No dia 1º de janeiro, a montanhista Thayane Smith Moraes, de 19 anos, deixou seu amigo Roberto Farias Thomaz, de 20 anos, para trás durante uma trilha no Pico Paraná. A Polícia Civil do Paraná investiga o caso, mas especialistas em direito afirmam que não há fundamento legal para responsabilizá-la criminalmente, já que a conduta, embora reprovável, não configura crime. Thayane alega que não abandonou Roberto, que se sentiu mal e optou por continuar a trilha com outro grupo.

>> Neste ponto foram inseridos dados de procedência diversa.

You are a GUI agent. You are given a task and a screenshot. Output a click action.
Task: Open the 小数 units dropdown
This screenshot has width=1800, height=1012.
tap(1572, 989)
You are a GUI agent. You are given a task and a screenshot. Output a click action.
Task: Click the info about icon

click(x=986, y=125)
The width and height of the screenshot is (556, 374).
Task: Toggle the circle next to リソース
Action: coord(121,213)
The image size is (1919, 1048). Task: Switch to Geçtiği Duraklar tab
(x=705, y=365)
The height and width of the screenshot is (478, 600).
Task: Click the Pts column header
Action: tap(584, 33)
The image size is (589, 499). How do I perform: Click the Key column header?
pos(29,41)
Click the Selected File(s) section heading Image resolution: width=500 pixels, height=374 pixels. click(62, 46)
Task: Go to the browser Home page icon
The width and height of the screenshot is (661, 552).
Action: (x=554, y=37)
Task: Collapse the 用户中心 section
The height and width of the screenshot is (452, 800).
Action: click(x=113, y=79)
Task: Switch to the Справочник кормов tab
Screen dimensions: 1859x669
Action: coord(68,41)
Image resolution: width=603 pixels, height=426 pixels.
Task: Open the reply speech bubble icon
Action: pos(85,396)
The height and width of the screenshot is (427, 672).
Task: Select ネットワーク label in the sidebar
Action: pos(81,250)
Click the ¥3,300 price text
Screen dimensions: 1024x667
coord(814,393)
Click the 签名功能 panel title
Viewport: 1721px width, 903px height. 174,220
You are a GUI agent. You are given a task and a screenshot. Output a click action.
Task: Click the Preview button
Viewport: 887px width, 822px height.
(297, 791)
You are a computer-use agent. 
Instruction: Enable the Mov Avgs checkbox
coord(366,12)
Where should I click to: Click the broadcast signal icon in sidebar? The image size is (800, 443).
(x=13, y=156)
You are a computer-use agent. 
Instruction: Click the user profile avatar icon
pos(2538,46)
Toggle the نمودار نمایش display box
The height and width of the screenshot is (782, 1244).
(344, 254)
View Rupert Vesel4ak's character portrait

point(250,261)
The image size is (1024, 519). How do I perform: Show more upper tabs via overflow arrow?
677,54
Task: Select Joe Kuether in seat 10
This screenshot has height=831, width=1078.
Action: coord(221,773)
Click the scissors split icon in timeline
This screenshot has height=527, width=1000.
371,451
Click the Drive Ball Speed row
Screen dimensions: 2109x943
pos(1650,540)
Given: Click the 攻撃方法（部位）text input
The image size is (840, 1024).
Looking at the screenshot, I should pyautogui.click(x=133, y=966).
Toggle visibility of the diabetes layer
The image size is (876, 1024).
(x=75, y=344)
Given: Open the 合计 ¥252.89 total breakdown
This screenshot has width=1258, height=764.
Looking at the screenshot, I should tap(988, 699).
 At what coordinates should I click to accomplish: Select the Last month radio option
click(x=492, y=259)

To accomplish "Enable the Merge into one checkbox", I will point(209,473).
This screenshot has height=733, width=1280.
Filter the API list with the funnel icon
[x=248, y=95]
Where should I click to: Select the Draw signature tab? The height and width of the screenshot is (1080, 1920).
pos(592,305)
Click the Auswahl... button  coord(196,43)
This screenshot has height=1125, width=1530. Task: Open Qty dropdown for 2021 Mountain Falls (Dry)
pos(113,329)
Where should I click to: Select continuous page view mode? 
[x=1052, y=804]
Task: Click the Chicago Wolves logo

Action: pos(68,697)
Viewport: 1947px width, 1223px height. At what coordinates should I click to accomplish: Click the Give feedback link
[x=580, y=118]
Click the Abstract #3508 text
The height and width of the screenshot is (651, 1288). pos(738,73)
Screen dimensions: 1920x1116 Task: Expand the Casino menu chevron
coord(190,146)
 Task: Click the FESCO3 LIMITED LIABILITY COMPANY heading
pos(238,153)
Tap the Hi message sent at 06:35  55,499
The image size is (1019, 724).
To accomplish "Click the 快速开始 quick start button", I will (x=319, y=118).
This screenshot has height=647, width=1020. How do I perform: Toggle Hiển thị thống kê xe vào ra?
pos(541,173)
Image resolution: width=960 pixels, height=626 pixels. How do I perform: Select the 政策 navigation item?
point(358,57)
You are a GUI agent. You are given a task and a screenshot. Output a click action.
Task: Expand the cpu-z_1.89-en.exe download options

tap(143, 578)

A advogada de Thayane, Kellen Larissa, destacou que a separação ocorreu devido a diferenças de ritmo entre os montanhistas e que ela não poderia colocar sua vida em risco ao tentar ajudar Roberto. Segundo especialistas, não existe no Brasil um tipo penal que preveja punição por abandono em trilhas, e a conduta de Thayane pode ser considerada uma quebra de regras do montanhismo, mas não um crime. Roberto, por sua vez, afirmou que ficou magoado, mas não culpa a amiga pelo incidente, e expressou a intenção de conversar com ela após sua recuperação.
A situação levanta questões sobre a responsabilidade moral e legal em atividades de risco como o montanhismo. A discussão sobre as regras de conduta nesse contexto é complexa e envolve interpretações legais que ainda precisam ser mais bem definidas. O caso também serve de alerta para a importância da comunicação e do companheirismo em atividades ao ar livre, onde a segurança deve ser priorizada.